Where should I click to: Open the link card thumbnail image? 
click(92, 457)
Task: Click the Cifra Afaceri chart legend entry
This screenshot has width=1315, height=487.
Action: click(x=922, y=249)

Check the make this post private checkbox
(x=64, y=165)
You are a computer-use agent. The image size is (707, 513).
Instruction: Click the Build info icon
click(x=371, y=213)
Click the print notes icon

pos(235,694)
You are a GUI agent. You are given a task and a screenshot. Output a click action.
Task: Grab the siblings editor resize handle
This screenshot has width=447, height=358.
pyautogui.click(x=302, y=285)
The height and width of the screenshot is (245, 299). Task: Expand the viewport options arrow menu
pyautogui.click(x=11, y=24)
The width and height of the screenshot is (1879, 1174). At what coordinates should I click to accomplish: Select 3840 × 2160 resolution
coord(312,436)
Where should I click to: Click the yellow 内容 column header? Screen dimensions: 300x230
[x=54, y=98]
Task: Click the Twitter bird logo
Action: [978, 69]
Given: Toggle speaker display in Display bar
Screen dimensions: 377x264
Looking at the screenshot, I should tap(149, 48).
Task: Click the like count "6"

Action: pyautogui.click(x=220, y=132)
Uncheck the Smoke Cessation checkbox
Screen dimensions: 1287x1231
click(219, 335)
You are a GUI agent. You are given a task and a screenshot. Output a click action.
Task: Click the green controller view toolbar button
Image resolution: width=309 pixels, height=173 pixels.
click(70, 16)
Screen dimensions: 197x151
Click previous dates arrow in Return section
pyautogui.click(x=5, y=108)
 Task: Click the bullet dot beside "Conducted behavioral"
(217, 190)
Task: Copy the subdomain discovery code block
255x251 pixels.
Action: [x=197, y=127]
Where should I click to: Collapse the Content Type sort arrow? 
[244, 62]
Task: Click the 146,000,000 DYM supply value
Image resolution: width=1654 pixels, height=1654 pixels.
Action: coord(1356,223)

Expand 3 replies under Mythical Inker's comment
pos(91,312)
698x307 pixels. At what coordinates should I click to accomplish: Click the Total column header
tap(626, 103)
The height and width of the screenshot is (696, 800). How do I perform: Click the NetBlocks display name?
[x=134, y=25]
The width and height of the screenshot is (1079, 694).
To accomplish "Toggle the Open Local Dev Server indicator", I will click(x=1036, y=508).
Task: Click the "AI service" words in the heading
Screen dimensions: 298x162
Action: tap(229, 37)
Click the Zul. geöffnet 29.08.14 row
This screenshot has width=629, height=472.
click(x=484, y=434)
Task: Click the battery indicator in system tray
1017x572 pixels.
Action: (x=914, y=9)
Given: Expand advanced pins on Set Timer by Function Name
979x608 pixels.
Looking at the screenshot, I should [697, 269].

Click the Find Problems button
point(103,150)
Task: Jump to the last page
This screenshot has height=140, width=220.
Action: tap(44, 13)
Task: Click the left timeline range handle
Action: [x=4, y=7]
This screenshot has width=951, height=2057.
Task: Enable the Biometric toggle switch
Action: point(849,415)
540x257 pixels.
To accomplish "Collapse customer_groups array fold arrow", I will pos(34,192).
■ ■ ■ ■
What to do: Set down the records from their first line through the line containing "pyautogui.click(x=11, y=24)", both ends included, copying each line exactly.

Task output:
Where should I click to: Open the link card thumbnail image? 
click(92, 457)
Task: Click the Cifra Afaceri chart legend entry
This screenshot has width=1315, height=487.
Action: click(x=922, y=249)

Check the make this post private checkbox
(x=64, y=165)
You are a computer-use agent. The image size is (707, 513).
Instruction: Click the Build info icon
click(x=371, y=213)
Click the print notes icon

pos(235,694)
You are a GUI agent. You are given a task and a screenshot. Output a click action.
Task: Grab the siblings editor resize handle
This screenshot has width=447, height=358.
pyautogui.click(x=302, y=285)
The height and width of the screenshot is (245, 299). Task: Expand the viewport options arrow menu
pyautogui.click(x=11, y=24)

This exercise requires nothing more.